*Task to complete*
Arrange the stretch of lines from the one containing "Select the Hand pan tool" through the one containing "tap(34, 674)" as a Markdown table with the columns Row and Line text, skipping any blank lines. Leave the pictures out of your answer.

*Exercise input*
================================

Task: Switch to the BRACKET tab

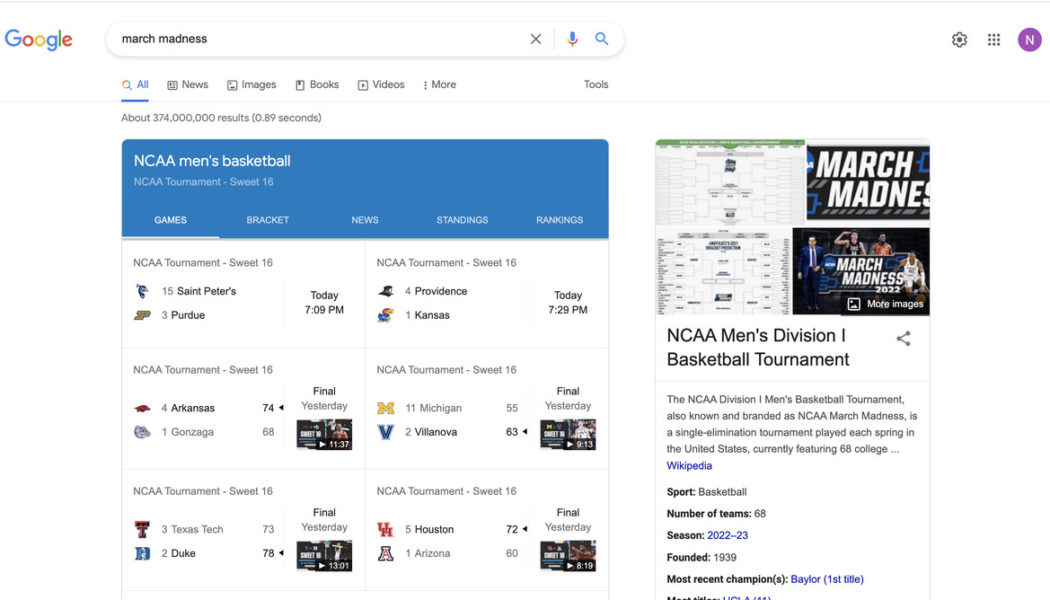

================================

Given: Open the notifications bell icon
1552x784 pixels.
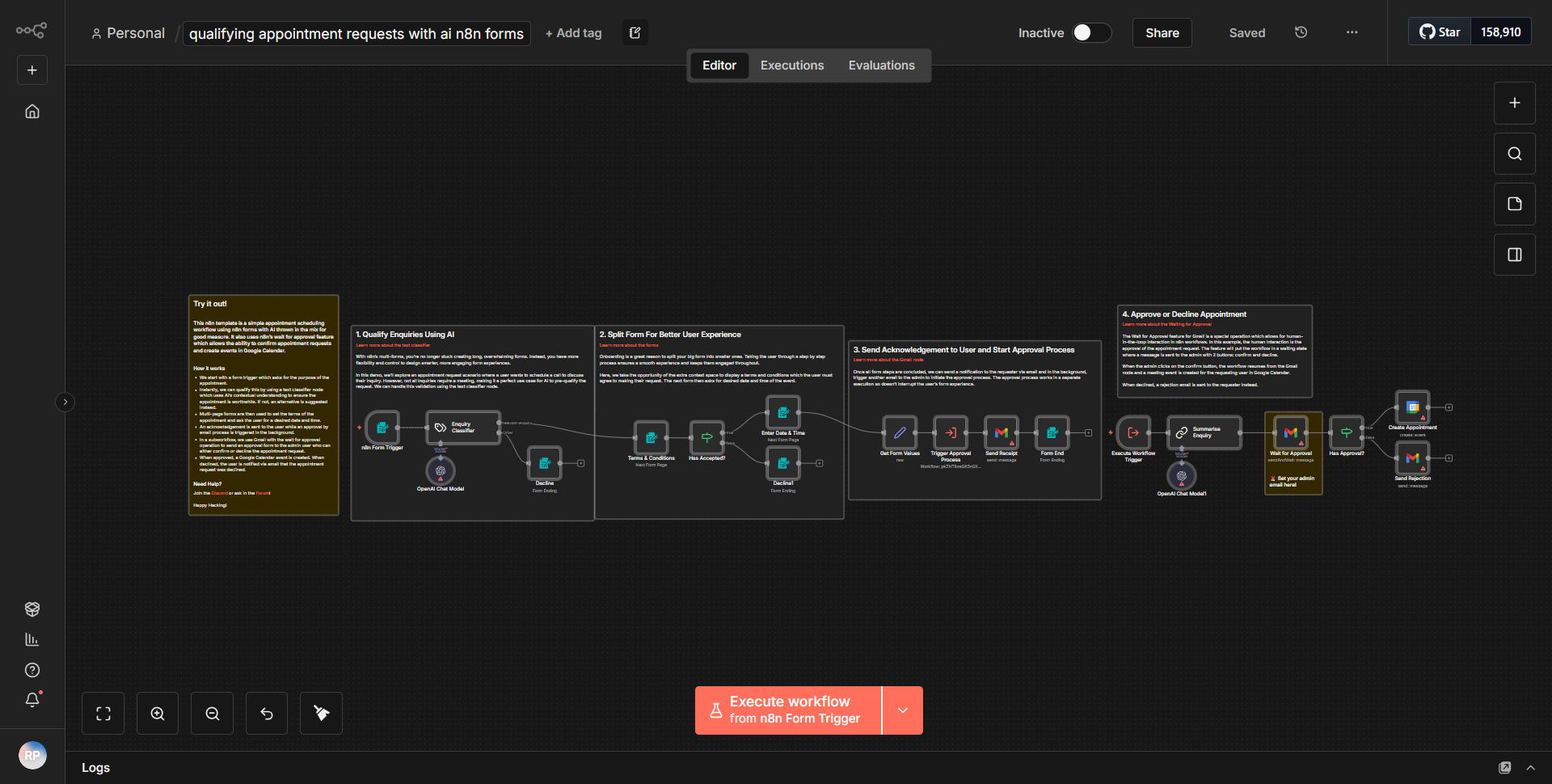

================================

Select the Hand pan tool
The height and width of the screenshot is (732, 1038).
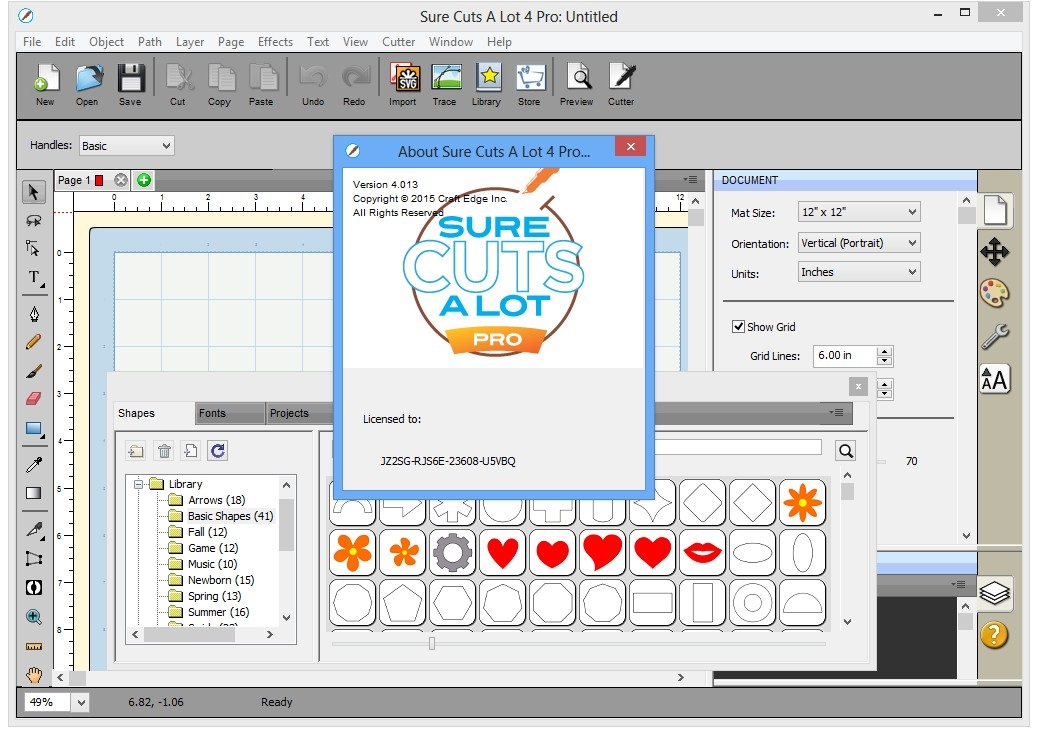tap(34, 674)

================================

*The completed task*
| Row | Line text |
|---|---|
| 1 | Select the Hand pan tool |
| 2 | The height and width of the screenshot is (732, 1038). |
| 3 | tap(34, 674) |